## [Work required]
Check each line of the entries below for the string "agent" and state how many lines have it, with no other text.
=-=-=
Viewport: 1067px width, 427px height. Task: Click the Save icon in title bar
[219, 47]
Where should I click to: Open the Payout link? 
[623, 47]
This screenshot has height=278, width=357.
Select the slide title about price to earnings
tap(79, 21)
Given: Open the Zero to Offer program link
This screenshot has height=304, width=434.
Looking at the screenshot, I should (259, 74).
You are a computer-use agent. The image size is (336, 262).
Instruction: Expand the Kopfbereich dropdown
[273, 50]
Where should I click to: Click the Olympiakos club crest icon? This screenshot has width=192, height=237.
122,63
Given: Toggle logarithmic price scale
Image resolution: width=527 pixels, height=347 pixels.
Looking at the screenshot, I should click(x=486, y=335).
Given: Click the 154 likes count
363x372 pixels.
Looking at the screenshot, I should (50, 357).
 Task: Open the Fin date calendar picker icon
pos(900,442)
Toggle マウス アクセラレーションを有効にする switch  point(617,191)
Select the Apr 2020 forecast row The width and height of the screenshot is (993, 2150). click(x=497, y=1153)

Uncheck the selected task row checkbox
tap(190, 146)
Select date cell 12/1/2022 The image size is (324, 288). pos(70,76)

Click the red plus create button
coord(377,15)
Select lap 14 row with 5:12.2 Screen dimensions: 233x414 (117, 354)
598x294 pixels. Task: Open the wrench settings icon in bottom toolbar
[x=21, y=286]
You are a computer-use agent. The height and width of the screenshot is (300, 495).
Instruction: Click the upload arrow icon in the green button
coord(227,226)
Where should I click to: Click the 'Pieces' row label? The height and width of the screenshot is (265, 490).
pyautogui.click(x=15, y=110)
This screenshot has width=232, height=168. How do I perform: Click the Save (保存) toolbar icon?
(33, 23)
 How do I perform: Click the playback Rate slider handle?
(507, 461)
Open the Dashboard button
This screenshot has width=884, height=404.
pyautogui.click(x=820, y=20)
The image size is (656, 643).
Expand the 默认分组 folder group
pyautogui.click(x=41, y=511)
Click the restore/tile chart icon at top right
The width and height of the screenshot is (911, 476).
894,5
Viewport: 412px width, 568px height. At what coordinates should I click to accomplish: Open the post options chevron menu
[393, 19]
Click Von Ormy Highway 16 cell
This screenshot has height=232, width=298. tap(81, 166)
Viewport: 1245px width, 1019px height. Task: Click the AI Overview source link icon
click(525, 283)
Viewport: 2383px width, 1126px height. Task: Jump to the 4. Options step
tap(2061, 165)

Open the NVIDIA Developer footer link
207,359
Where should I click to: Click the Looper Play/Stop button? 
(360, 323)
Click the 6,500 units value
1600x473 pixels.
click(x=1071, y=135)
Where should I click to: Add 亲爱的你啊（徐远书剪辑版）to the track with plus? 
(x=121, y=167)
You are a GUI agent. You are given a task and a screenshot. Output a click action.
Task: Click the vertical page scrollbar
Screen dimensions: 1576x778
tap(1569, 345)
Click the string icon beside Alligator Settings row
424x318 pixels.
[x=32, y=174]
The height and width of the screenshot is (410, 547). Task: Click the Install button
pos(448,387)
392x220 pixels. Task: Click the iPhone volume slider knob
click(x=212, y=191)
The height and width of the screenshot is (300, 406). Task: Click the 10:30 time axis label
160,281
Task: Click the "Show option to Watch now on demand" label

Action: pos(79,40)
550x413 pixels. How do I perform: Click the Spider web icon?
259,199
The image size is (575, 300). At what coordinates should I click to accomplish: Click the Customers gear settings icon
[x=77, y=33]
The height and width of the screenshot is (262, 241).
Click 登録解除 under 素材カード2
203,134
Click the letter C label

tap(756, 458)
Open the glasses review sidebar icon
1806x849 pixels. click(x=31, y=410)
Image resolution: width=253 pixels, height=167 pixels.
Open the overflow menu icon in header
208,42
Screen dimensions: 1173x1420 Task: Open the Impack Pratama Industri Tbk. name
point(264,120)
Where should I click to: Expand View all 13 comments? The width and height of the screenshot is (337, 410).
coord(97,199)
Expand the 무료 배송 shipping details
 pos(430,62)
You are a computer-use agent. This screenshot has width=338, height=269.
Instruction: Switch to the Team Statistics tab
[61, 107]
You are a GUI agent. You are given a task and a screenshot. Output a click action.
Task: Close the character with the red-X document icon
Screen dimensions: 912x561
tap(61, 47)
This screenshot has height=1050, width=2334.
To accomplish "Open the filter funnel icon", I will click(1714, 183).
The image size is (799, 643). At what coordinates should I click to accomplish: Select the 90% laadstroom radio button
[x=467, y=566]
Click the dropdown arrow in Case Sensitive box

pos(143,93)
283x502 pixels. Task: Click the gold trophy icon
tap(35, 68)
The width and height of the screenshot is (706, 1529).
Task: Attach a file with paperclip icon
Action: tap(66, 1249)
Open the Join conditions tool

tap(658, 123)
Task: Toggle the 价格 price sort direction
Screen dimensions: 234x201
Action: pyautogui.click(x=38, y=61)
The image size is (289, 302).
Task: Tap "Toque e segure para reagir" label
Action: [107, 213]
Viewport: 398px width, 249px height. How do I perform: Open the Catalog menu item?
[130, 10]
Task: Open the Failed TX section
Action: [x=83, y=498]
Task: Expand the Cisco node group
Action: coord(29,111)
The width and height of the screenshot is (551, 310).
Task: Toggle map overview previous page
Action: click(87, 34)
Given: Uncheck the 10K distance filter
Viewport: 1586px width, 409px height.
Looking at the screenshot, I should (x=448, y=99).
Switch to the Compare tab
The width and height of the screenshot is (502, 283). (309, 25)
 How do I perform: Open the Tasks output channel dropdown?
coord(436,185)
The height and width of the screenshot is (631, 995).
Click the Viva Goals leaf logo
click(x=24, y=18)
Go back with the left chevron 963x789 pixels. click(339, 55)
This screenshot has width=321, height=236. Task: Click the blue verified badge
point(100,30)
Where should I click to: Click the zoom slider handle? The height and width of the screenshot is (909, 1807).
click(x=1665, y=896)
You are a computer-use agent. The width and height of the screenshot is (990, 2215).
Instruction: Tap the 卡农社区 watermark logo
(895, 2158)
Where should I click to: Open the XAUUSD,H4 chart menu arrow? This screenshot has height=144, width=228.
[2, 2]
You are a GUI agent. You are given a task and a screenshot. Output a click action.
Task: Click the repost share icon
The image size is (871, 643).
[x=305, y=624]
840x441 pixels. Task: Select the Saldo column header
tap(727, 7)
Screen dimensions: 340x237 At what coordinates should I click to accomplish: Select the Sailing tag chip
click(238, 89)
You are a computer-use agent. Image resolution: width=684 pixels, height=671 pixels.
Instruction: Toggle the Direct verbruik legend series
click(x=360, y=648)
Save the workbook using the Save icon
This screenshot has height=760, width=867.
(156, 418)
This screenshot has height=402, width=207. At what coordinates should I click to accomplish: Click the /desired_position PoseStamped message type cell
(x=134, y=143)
=-=-=
## [Task result]
8